> _Problem to solve_:
Please reproduce every line of the rows below word for word, omitting the pictures.

(Dataset rows)
------------------------------------------------------------------------
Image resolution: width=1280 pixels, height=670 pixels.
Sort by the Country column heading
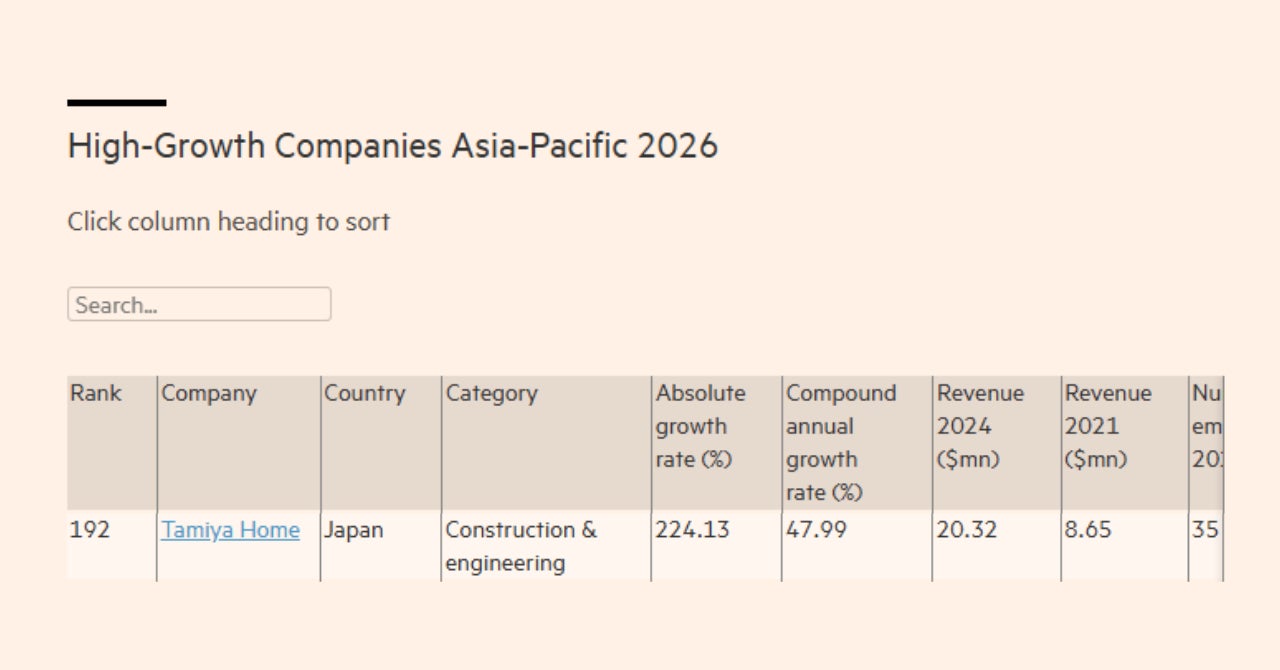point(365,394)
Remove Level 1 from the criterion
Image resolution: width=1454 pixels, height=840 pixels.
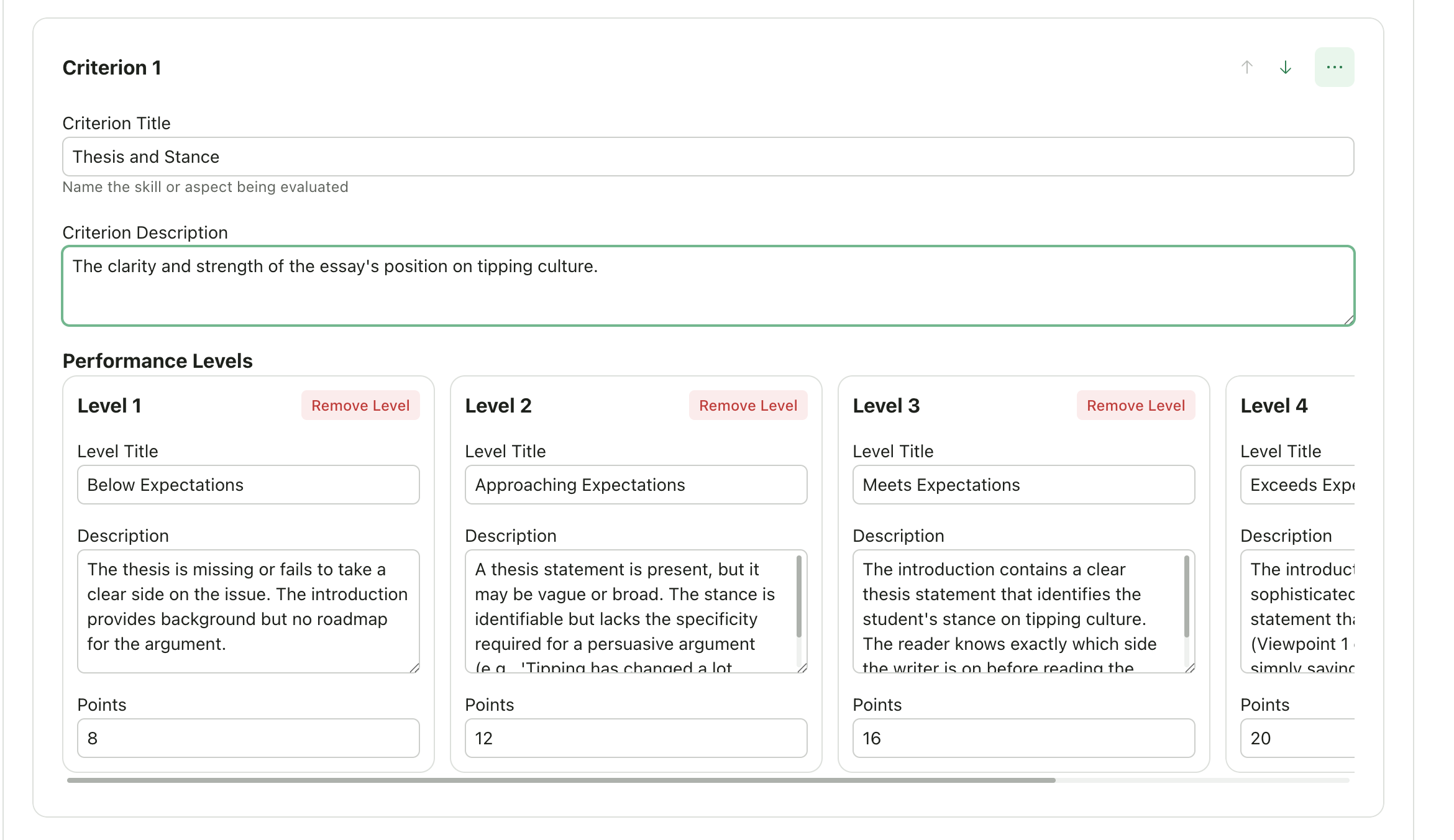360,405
------------------------------------------------------------------------
> _Answer to the exercise_:
Image resolution: width=1280 pixels, height=670 pixels.
Sort by the Country column heading
point(365,394)
Remove Level 1 from the criterion
Image resolution: width=1454 pixels, height=840 pixels.
360,405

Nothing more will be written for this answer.